Adriano Lanzi e Omar Sodano, strumentisti, stilisti del suono, artisti con la patente, filano pazientemente tessuti post, dilaniando la propria concezione d’arte e rendendola manipolabile alle collaborazioni strumentali più eterogenee. L’ensemble traccia una rotta avant, mescolando le atmosfere cupe del dub a passaggi solari di exotica sixties, il tutto eseguito con la pura maestria standard Jazz”. Così sul numero 31 di BF si esprimeva il buon Tum e le sue parole ci hanno incuriosito e stimolato al punto di voler approfondire la conoscenza del progetto El Topo.

Di seguito l’intervista avuta con Adriano Lanzi.

Brevemente, ti va di raccontarci la storia del progetto El Topo?
El Topo è una deriva, una specie di germinazione del duo che costituimmo Omar Sodano ed io anni fa (tra l’altro pubblicando un album su Klangbad, etichetta tedesca gestita dal tastierista dei Faust) e allo stesso tempo e il superamento di quel duo, per assecondare tutta la voglia di jazzrock e di ricchezza timbrica, di pienezza quasi orchestrale, che senza l’apporto dei nuovi membri Andrea Biondi (vibrafono e percussioni) e Francesco Mendolia (batteria) non sarebbe stata possibile. Abbiamo trovato l’etichetta discografica più interessante, tra quelle a loro volta interessate a noi, nella belga OFF che ha stampato il nostro “Pigiama Psicoattivo”, tramite myspace, che a mio parere resta, nella babele grottesca del “social networking” virtuale, ancora la piattaforma più efficace per i musicisti.

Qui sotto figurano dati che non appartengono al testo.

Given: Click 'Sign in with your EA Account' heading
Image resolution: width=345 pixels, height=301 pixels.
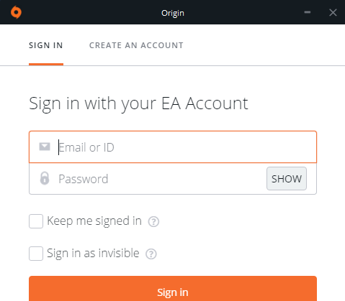Looking at the screenshot, I should (x=138, y=103).
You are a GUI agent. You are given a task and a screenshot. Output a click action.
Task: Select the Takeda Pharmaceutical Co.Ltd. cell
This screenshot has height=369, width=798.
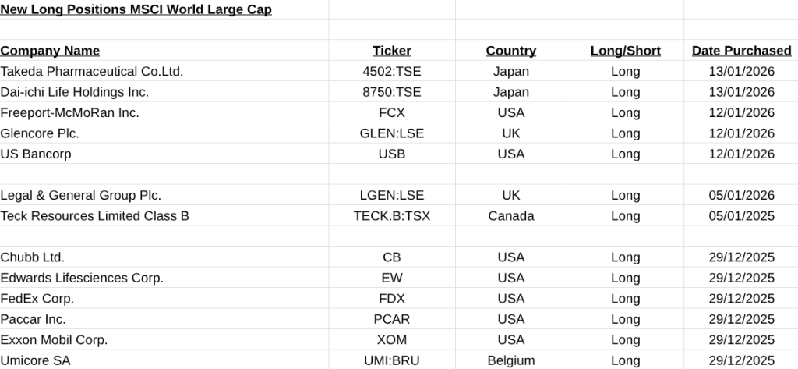tap(92, 71)
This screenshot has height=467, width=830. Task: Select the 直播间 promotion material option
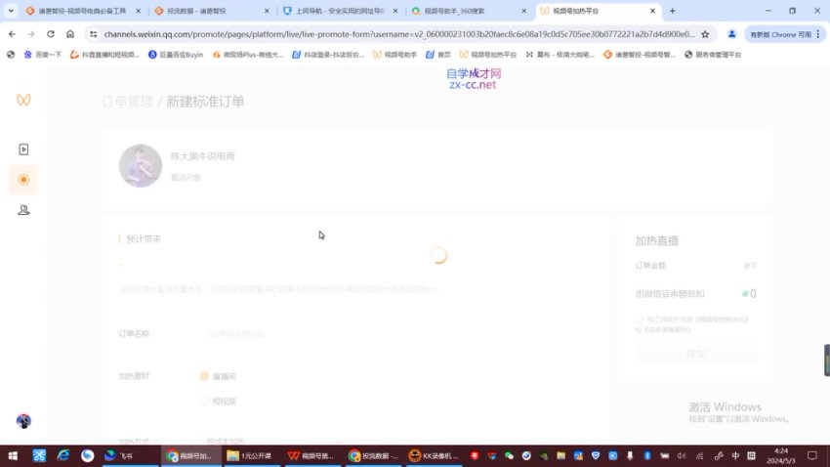point(205,376)
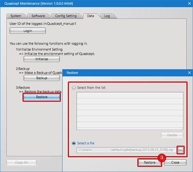Click the Login button
Viewport: 193px width, 172px height.
click(28, 31)
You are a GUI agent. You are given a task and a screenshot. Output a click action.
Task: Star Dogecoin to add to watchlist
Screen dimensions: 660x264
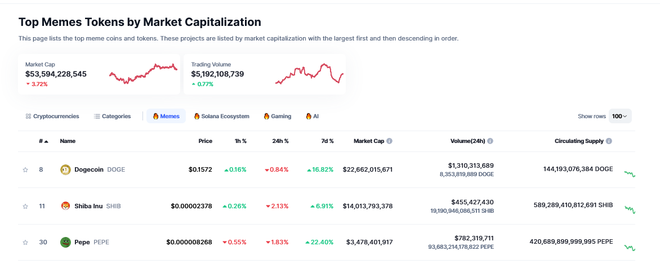pos(25,169)
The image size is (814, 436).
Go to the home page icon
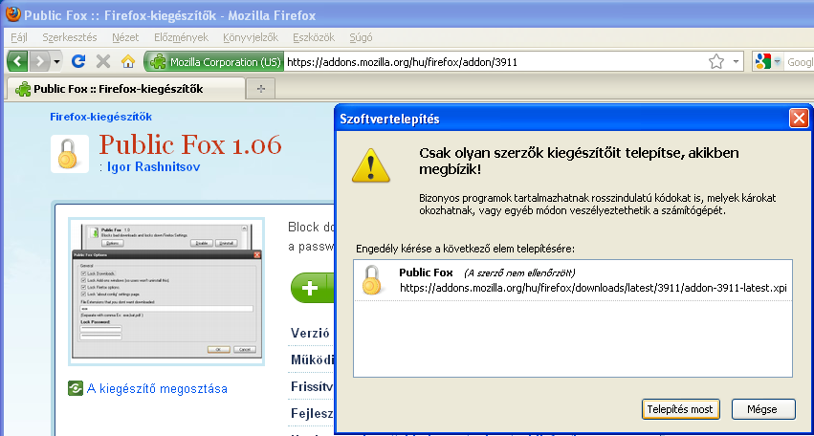pos(127,61)
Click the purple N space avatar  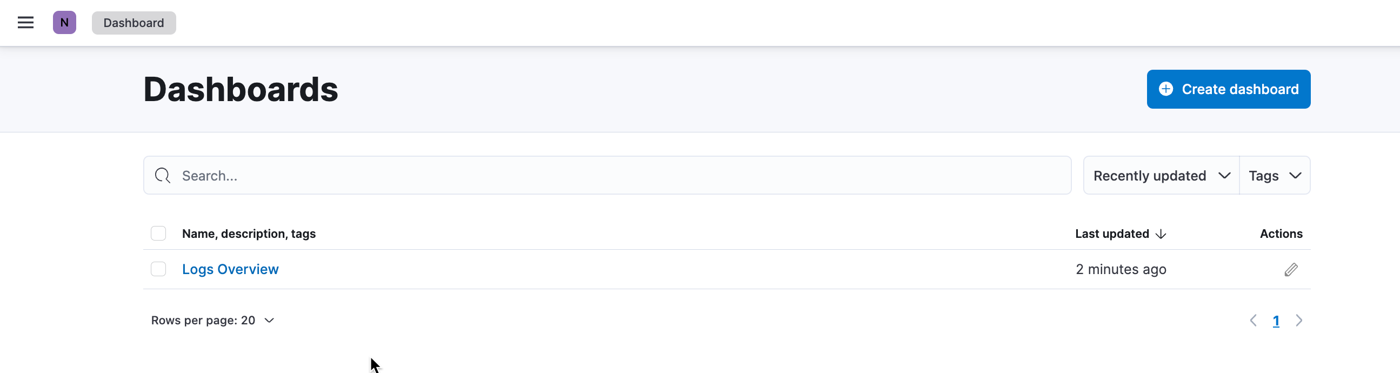click(x=64, y=23)
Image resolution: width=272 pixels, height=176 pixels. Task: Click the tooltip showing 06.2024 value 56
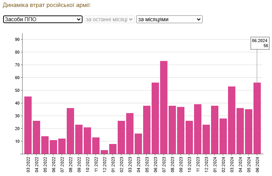[x=260, y=43]
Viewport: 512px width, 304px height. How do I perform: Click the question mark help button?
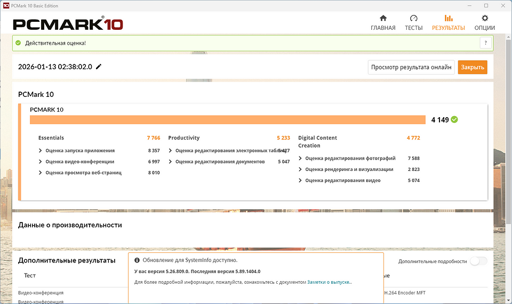(485, 43)
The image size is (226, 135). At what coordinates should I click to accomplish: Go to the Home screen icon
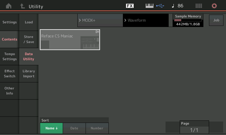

La vostra musica unisce rock, jazz, elettronica… le definizioni e le etichettature si sono sprecate… immagino che soprattutto per voi non abbia poi così importanza… ma se doveste usare parole e non note per esprimervi quali usereste?
Per esperienza, ti dico che sono l’ultima persona a cui chiedere di definire la mia musica. E’ vero che facciamo una musica strumentale che integra un arco di influenze molto ampio, cose molto diverse, elettronica, psichedelia, minimalismo. Però rockjazz ci può stare. Anche postrock, sebbene sia un’etichetta che detesto perché credo che non rappresenti nulla di preciso…

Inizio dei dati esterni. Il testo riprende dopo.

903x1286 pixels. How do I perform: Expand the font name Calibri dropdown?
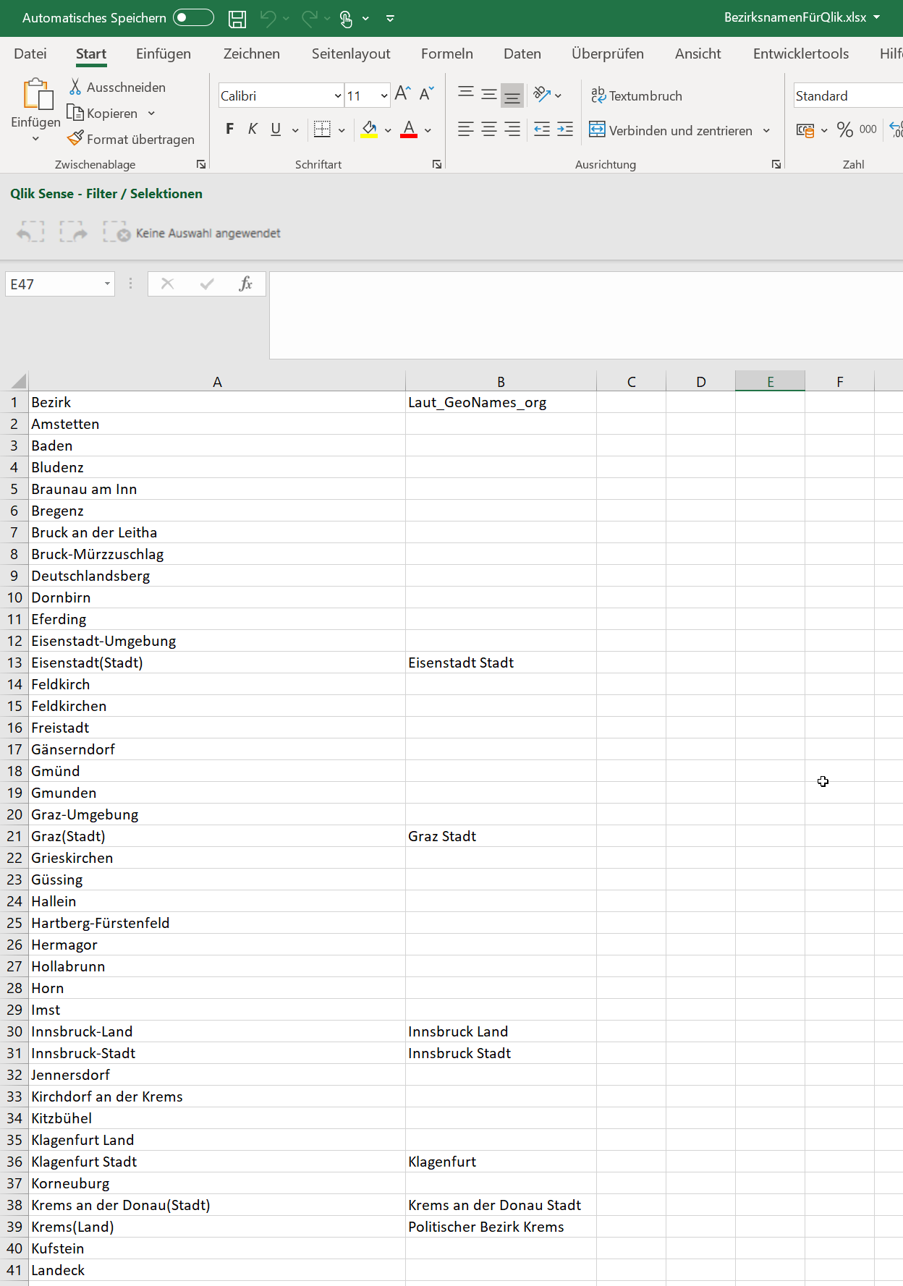(338, 95)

Quanto c’è di sperimentazione e improvvisazione nelle vostre canzoni?
C’è abbastanza di entrambi gli elementi. Componendo tendiamo sempre a lasciare il giusto spazio al momento improvvisativo, sia in studio che sul palco. Però facciamo del nostro meglio perché  “sperimentazione” non coincida con un fardello, con un peso e una difficoltà per l’ascolto. Molte volte si associa al termine sperimentazione il significato di “astrusità”; per noi significa semplicemente cercare qualche soluzione inedita, magari sfumata in un dettaglio dell’arrangiamento o della produzione, senza dimenticare la fruibilità. Con questo non vorrei dare l’impressione che la nostra musica sia una sorta di easy listening per musicofili, tutt’altro, ma non è nemmeno ascrivibile ai tanti parti in serie di musica scolasticamente indigesta e “sofferta”, o difficile per partito preso,  che viene – secondo me con una certa leggerezza – etichettata “experimental”.

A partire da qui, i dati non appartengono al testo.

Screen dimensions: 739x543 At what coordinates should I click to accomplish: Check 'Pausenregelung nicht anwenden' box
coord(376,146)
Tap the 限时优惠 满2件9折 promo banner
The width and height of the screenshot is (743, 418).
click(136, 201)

Pensi che prima o poi inserirete dei testi all’interno delle vostre composizioni?
Io direi… perché no? Solo che non è semplicissimo,va pensata con attenzione. Chi ha sempre scritto musica strumentale non si improvvisa songwriter dall’oggi al domani. Però si possono trovare vari escamotage per avvicinarsi al mondo della canzone, e in generale, alla parola. Vedremo.

I vostri spettacoli dal vivo, all’elemento sonoro uniscono quello visivo. Com’è nato e come intendete continuare a sviluppare il sodalizio coi videoartisti Neumax?
Nel modo più naturale possibile, mi auguro. Neumax sono tre teste molto eclettiche, ciascuno di loro ha una sensibilità per l’immagine diversa, un po’ come il rapporto con il suono è diverso per ciascun membro di El Topo. La collaborazione è nata un po’ perché molti ci riconoscevano una qualità “cinematica”, un po’ visionaria della nostra musica,, un po’ perché proponendo musica strumentale e non canzone, come dicevamo, la videoproiezione è un elemento di spettacolo in più.

Quali sono i dischi che ti hanno spinto verso questo tipo di approccio sonoro?
Personalmente potrei dirti di molti dischi krautrock, i Faust, i Can, molto jazzrock inglese anni ’70 (dai Nucleus ai Soft Machine) certa No Wave (i primissimi Lounge Lizards per esempio…), poi di alcuni dischi di musica etnica, africana soprattutto, scampoli di musica contemporanea, senza esagerare; ho sempre cercato di ascoltare di tutto. Ma tutti i membri di El Topo hanno gusti molto eclettici, e ascolti diversi alle spalle. Fissarsi su un settore è la morte.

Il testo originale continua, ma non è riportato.